Airflow November 2007 - China National Aviation Museum

 I was recently in China and was able to visit the China National Aviation Museum. This is the most amazing display of aircraft I have ever seen in one place and the display area in itself is unique. It is housed was once a Cold War airforce base, a hanger shaped tunnel, two aircraft wide, dug into the side of a mountain and curving through a distance of at least 600 metres, to another entance/exit and another taxiway.

An unexpected sight was a Chinese Shenyang glider made in 1977.

Aircraft on display, all beautifully presented, include Chinese (Nanchang, Changdu, Shengyen),and Russian (Ilyushin,Lavochkin, Mig, Poliparkov, Tupolev, Yakovlev) types. I did not expect to see other makes and WW2 and pre WW2 aircraft. I saw Curtis Hawk (used 1937 against the Japanese), Curtis P40, Kawasaki bomber (Ki-48 ?) Tachikawa trainer, Ilyushin IL-2, Tupolev TU-4, Polikarpov I-16, a "Lenin" biplane from 1930 and two DH Mosquito replicas from one only wing. My best estimate would be 60 to 80 aircraft in this display.

Before entering this main area you walk past an honour guard of about 20 Migs 9 to 27 just parked outside. When exiting you pass another honour guard of 30 or so Migs, plus various DC3, Ilyushin, Tupolev etc before you get to an area of many hectares with at least another 50 plus aircraft.Among these are DH Beaver, three C-47 in WW2 colors, two Curtis Condors and some Russian licence built B29s with four turbo prop engines.

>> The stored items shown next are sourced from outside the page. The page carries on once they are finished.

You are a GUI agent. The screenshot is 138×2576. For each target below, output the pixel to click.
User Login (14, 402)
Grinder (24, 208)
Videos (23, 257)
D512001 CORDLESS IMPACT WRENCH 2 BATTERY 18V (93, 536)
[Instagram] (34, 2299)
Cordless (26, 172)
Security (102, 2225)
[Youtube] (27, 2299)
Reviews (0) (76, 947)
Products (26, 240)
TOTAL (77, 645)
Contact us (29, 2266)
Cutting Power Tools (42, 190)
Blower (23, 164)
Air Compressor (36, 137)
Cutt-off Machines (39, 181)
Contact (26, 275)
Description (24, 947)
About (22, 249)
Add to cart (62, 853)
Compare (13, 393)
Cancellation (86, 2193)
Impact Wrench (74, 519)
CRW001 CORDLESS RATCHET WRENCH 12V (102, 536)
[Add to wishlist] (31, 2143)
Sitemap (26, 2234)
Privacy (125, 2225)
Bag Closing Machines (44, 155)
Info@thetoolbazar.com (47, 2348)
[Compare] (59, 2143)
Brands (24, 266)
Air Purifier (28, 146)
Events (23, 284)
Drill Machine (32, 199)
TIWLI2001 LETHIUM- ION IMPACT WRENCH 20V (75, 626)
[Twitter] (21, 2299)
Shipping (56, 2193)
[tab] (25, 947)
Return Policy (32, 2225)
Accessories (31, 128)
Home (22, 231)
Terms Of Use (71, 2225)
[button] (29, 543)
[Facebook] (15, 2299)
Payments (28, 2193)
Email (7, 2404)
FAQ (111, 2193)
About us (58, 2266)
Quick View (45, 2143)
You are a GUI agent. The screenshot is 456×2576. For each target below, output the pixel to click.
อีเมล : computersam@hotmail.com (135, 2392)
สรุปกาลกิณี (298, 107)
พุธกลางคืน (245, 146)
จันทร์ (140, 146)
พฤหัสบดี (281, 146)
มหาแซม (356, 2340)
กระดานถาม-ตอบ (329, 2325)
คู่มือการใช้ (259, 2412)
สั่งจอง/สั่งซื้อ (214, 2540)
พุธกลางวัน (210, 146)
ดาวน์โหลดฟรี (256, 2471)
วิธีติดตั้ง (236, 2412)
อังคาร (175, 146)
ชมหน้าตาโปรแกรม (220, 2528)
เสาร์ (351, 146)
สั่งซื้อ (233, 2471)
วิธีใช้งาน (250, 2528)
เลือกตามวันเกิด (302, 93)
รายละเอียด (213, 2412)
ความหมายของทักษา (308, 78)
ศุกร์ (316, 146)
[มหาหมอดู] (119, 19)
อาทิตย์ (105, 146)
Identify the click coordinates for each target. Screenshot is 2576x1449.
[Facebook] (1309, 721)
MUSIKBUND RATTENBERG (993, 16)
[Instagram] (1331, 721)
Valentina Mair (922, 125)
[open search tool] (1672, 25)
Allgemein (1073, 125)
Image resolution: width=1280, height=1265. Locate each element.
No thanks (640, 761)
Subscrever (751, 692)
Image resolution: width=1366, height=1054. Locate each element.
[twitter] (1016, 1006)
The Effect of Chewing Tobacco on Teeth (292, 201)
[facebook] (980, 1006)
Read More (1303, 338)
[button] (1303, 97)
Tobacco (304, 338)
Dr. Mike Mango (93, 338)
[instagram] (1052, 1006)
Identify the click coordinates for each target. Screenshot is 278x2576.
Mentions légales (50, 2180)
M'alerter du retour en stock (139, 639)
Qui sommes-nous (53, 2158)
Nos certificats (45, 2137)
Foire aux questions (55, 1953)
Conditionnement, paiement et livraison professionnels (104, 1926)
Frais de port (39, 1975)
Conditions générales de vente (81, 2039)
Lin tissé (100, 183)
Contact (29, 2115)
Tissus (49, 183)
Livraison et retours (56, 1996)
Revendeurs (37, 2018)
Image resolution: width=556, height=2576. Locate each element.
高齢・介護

 This museum is about 65 Km north of Beijing, not on the tourist route and no English was spoken there. I had instructions written in Chinese characters (and English for me) and did not have any problems getting there and back. Take bus 644 from Anding Men, about 8 Km NE of Tianmen Square, and it stops outside the Museum about one hour journey. Admission is about A$8.00 and if you want to walk through Chaiman Mao's aircraft it is a whole A$1.00 more. I went there on my own and there were two other visitors (locals) in the two hours I was there (not long enough).

If you have seen Hendon, Duxford and the Shuttleworth collection you "ain't seen anything yet".